### [Data shown]
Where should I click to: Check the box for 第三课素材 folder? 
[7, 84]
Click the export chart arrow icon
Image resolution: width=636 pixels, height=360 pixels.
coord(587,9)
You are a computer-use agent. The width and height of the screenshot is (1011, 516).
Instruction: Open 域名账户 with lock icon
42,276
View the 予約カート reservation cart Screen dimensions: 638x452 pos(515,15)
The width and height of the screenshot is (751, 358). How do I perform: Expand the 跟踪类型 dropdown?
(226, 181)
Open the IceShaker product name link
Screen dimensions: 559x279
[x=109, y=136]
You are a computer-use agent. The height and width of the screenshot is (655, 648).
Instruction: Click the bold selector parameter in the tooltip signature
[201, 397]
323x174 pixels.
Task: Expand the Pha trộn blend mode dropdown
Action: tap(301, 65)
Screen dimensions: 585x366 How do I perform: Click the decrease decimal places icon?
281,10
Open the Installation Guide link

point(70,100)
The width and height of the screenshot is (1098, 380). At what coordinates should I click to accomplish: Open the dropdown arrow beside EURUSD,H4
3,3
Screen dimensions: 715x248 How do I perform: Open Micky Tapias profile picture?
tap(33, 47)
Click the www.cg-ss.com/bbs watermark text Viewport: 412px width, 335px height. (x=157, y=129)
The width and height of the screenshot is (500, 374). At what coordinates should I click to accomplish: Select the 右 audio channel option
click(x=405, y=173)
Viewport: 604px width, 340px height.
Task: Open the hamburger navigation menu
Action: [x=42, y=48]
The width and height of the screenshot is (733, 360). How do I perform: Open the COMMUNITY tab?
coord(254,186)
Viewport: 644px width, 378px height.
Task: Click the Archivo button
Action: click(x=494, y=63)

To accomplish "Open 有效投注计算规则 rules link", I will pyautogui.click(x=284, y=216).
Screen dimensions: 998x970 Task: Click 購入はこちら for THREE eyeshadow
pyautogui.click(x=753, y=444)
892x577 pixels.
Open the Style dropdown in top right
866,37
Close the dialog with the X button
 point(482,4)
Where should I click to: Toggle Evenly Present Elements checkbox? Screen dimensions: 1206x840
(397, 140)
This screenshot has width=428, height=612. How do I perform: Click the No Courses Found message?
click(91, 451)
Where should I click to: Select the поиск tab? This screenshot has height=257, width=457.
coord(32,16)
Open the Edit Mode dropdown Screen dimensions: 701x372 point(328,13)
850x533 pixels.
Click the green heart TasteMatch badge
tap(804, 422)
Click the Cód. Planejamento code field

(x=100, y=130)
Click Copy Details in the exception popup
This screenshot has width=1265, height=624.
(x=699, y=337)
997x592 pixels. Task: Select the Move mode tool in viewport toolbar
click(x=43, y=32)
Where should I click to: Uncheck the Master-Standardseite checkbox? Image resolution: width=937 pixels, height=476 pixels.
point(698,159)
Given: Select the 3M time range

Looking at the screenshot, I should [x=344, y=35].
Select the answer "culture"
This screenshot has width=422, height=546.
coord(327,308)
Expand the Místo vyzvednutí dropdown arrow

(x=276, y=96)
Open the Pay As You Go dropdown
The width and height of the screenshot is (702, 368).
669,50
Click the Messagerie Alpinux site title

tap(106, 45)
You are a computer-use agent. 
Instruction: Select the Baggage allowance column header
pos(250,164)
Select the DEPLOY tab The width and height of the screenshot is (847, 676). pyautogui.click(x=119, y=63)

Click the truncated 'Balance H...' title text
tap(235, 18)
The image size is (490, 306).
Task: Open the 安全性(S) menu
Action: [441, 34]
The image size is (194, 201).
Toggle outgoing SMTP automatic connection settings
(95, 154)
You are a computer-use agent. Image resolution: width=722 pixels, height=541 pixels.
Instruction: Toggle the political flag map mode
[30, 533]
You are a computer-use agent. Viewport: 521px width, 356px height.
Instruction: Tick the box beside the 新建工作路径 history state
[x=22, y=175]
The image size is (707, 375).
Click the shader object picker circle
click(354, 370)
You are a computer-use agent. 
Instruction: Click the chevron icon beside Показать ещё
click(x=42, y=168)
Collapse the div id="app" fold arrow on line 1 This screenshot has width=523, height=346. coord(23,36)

### [Directions for this task]
The data is to be reproduced in full, every line intact.

### [Solution to the exercise]
Where should I click to: Check the box for 第三课素材 folder? 
[7, 84]
Click the export chart arrow icon
Image resolution: width=636 pixels, height=360 pixels.
coord(587,9)
You are a computer-use agent. The width and height of the screenshot is (1011, 516).
Instruction: Open 域名账户 with lock icon
42,276
View the 予約カート reservation cart Screen dimensions: 638x452 pos(515,15)
The width and height of the screenshot is (751, 358). How do I perform: Expand the 跟踪类型 dropdown?
(226, 181)
Open the IceShaker product name link
Screen dimensions: 559x279
[x=109, y=136]
You are a computer-use agent. The height and width of the screenshot is (655, 648).
Instruction: Click the bold selector parameter in the tooltip signature
[201, 397]
323x174 pixels.
Task: Expand the Pha trộn blend mode dropdown
Action: tap(301, 65)
Screen dimensions: 585x366 How do I perform: Click the decrease decimal places icon?
281,10
Open the Installation Guide link

point(70,100)
The width and height of the screenshot is (1098, 380). At what coordinates should I click to accomplish: Open the dropdown arrow beside EURUSD,H4
3,3
Screen dimensions: 715x248 How do I perform: Open Micky Tapias profile picture?
tap(33, 47)
Click the www.cg-ss.com/bbs watermark text Viewport: 412px width, 335px height. (x=157, y=129)
The width and height of the screenshot is (500, 374). At what coordinates should I click to accomplish: Select the 右 audio channel option
click(x=405, y=173)
Viewport: 604px width, 340px height.
Task: Open the hamburger navigation menu
Action: [x=42, y=48]
The width and height of the screenshot is (733, 360). How do I perform: Open the COMMUNITY tab?
coord(254,186)
Viewport: 644px width, 378px height.
Task: Click the Archivo button
Action: click(x=494, y=63)

To accomplish "Open 有效投注计算规则 rules link", I will pyautogui.click(x=284, y=216).
Screen dimensions: 998x970 Task: Click 購入はこちら for THREE eyeshadow
pyautogui.click(x=753, y=444)
892x577 pixels.
Open the Style dropdown in top right
866,37
Close the dialog with the X button
 point(482,4)
Where should I click to: Toggle Evenly Present Elements checkbox? Screen dimensions: 1206x840
(397, 140)
This screenshot has width=428, height=612. How do I perform: Click the No Courses Found message?
click(91, 451)
Where should I click to: Select the поиск tab? This screenshot has height=257, width=457.
coord(32,16)
Open the Edit Mode dropdown Screen dimensions: 701x372 point(328,13)
850x533 pixels.
Click the green heart TasteMatch badge
tap(804, 422)
Click the Cód. Planejamento code field

(x=100, y=130)
Click Copy Details in the exception popup
This screenshot has width=1265, height=624.
(x=699, y=337)
997x592 pixels. Task: Select the Move mode tool in viewport toolbar
click(x=43, y=32)
Where should I click to: Uncheck the Master-Standardseite checkbox? Image resolution: width=937 pixels, height=476 pixels.
point(698,159)
Given: Select the 3M time range

Looking at the screenshot, I should [x=344, y=35].
Select the answer "culture"
This screenshot has width=422, height=546.
coord(327,308)
Expand the Místo vyzvednutí dropdown arrow

(x=276, y=96)
Open the Pay As You Go dropdown
The width and height of the screenshot is (702, 368).
669,50
Click the Messagerie Alpinux site title

tap(106, 45)
You are a computer-use agent. 
Instruction: Select the Baggage allowance column header
pos(250,164)
Select the DEPLOY tab The width and height of the screenshot is (847, 676). pyautogui.click(x=119, y=63)

Click the truncated 'Balance H...' title text
tap(235, 18)
The image size is (490, 306).
Task: Open the 安全性(S) menu
Action: [441, 34]
The image size is (194, 201).
Toggle outgoing SMTP automatic connection settings
(95, 154)
You are a computer-use agent. Image resolution: width=722 pixels, height=541 pixels.
Instruction: Toggle the political flag map mode
[30, 533]
You are a computer-use agent. Viewport: 521px width, 356px height.
Instruction: Tick the box beside the 新建工作路径 history state
[x=22, y=175]
The image size is (707, 375).
Click the shader object picker circle
click(354, 370)
You are a computer-use agent. 
Instruction: Click the chevron icon beside Показать ещё
click(x=42, y=168)
Collapse the div id="app" fold arrow on line 1 This screenshot has width=523, height=346. coord(23,36)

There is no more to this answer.